You are asked to filter the data below and copy every line holding "Expand".

(Beginning of Dataset excerpts)

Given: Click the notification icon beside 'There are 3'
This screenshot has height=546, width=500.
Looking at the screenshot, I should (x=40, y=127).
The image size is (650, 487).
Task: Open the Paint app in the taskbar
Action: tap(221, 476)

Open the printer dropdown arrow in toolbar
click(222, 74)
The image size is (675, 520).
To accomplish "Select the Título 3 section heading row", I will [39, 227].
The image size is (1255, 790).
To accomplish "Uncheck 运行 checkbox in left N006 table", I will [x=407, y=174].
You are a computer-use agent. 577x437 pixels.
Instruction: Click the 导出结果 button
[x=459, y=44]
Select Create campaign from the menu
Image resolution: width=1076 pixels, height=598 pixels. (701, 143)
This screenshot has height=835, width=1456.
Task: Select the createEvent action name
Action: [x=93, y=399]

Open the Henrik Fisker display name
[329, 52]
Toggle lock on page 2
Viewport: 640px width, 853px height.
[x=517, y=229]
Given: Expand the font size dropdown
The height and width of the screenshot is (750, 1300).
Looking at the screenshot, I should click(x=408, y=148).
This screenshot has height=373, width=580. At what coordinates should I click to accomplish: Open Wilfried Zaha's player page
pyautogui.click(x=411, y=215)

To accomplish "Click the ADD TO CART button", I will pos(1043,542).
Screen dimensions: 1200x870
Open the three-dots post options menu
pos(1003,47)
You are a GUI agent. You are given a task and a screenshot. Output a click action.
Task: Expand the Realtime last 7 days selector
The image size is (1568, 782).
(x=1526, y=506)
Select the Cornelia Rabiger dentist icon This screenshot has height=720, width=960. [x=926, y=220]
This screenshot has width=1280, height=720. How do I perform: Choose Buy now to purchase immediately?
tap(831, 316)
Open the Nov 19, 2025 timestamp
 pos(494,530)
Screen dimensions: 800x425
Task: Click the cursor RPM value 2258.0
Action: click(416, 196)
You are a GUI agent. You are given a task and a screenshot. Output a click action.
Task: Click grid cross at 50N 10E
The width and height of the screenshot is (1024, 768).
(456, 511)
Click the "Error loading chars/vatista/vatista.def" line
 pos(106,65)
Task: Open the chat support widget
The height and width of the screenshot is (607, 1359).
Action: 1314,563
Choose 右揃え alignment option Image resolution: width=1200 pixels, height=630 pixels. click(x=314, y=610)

(End of Dataset excerpts)

# Answer to the exercise
Given: Expand the font size dropdown
Task: Expand the Realtime last 7 days selector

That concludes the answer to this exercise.